I’ve been wanting to write this blog post for quite some time now but felt that I really just didn’t know what I would say to myself, although I knew there were things I wanted to. It took me some time to really gather my thoughts about this so I could say it how I wanted to. My high school years were definitely not so glam, nor were they the highlight of my life, and today I will be writing the things that I wish I knew or that someone would’ve told me during this time when you’re really just growing up and discovering who you really are.
1. Be confident. Always.
I feel that struggling with confidence is definitely a common issue with high schoolers, and it definitely affected me as well. I struggled so much with confidence in high school that I honestly feel that I was just kind of a nobody. I had a small group of friends who were my go-to people to talk to and hang out with, but other than that I didn’t want to socialize with anyone or get to know anybody, didn’t really trust a lot of people, and was really self-conscious about basically everything that I did or what I wore.
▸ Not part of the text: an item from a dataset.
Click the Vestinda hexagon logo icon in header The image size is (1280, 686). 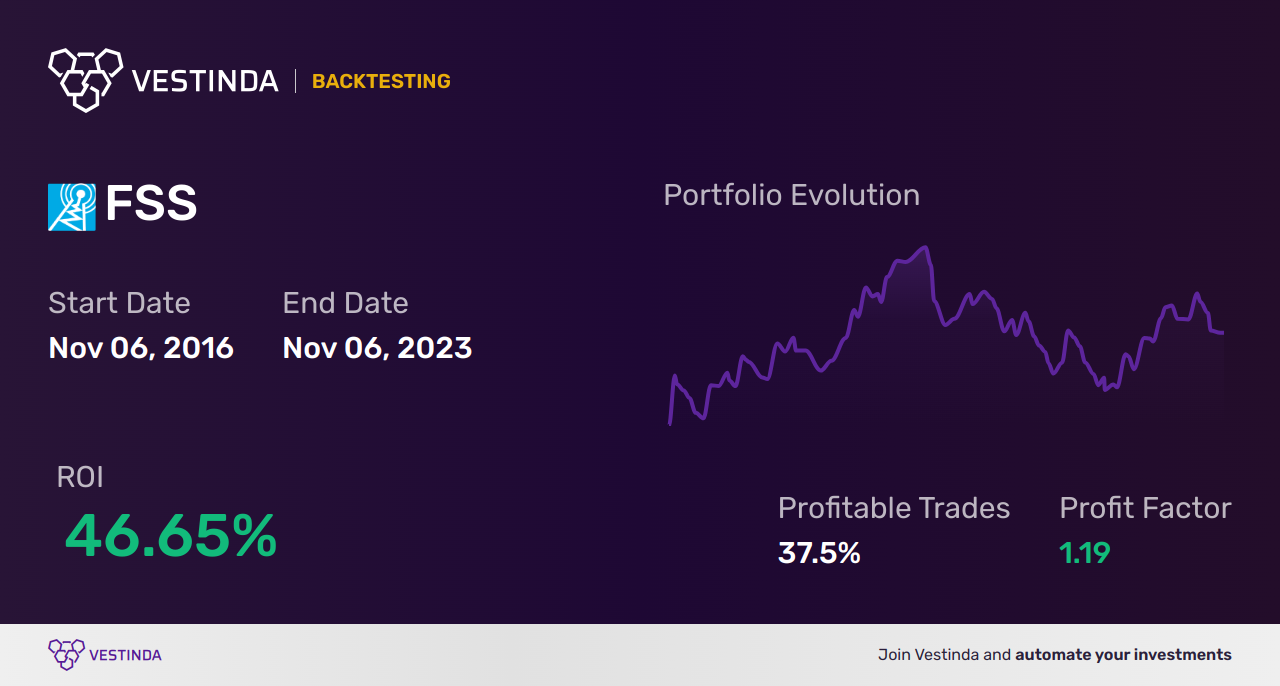tap(86, 79)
I felt that everyone was always judging me or making fun of me and that I just didn’t fit in.
Looking back on this, it’s painful to think of that person I used to be. I feel very confident in my life right now as I have grown so much since then, and have really been enjoying my 20s. And because of this, this is something I wish my high school self would have known. You should always be confident in what you do, no matter what. Looking back at my high school years, I feel that I am remembered as the awkward girl or the nobody and I really wish I had just been more myself and not remembered as something that I’m not. While I am a pretty introverted person, I wish it didn’t bother me as much as it had in high school to the point where I was so insecure about myself and my personality.
2. Don’t worry so much about what other people think.
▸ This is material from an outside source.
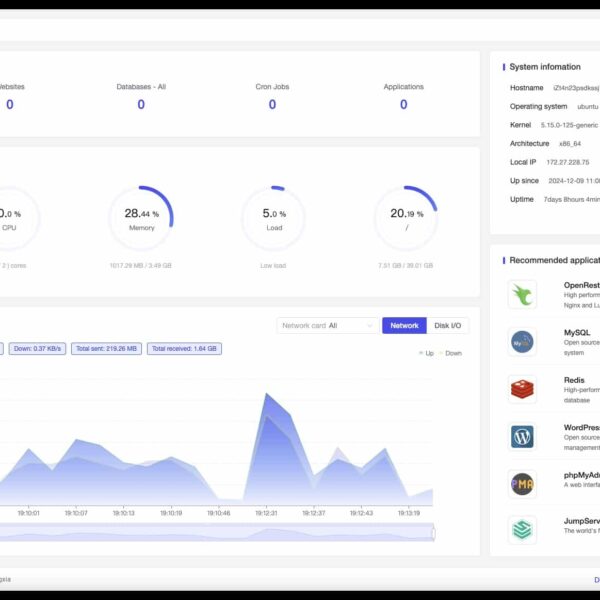The image size is (600, 600).
Task: Select the phpMyAdmin PMA icon
Action: coord(522,484)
I literally cared way too much about what other people thought of me in high school, and especially in junior high school. When someone made fun of me behind my back I would get so offended and sad and start to believe that those things were actually true. I never showed my true self to my peers because I was afraid of getting made fun of or judged, and I never put myself out there or made the effort to make new friends.
While my high school did have some incredibly mean and rude kids, there were some kids that were actually nice people that wanted to get to know me more and be friends, but I never gave them the chance and felt that they only wanted to get to know me to make fun of me or would find some way to hurt me.
But why spend so much time worrying about what other people think and making yourself unhappy by worrying so much when you can be out there, having fun and making good memories?
3. Don’t pretend to be something that you are not.
A little story time on this subject and why it is so important. The first time I got asked to the homecoming dance was my senior year and it was with a guy who I only kind of knew and talked to a couple of times in classes. Deep down I knew I did not want to go with him because I barely knew him and also just wasn’t interested, but this was the first time I had been asked to the homecoming dance and knew it was my last year of high school and wouldn’t get the chance to again, I felt that I owed it to myself, so I said yes. He had planned for us to go on a fancy boat ride on the lake that a group of the most popular kids in school had planned with basically every single popular person at school. I was excited and nervous but thought it might be cool and help my reputation because every single “cool” person at school would be there. Little did I know that my date only signed us up for the boat ride because he had the same insecurity as I had, although I honestly think for him, it was much worse. We were hanging out with a crowd that just was not me (or him) at all that only wanted to party hard and drink, and tbh, that’s just not my thing and not people I hang around. It was honestly one of the worst nights of my life. I got so mad at my date that I told him off and sat alone outside in the cold on the boat for the rest of the night while every single popular kid on the boat was then getting sick from all the drinking they had done all night. As soon as the boat docked back in the marina, I immediately called my sister as she knew what was going on and she came and picked me up. And I never talked to my date again.
So how does this relate to being something that you’re not? I did so many things wrong in this situation, all things that were not me and were just ways at pretending to be something that I wasn’t, and I honestly wish I had not gone in the first place. But having gone, I learned so much about myself in the process.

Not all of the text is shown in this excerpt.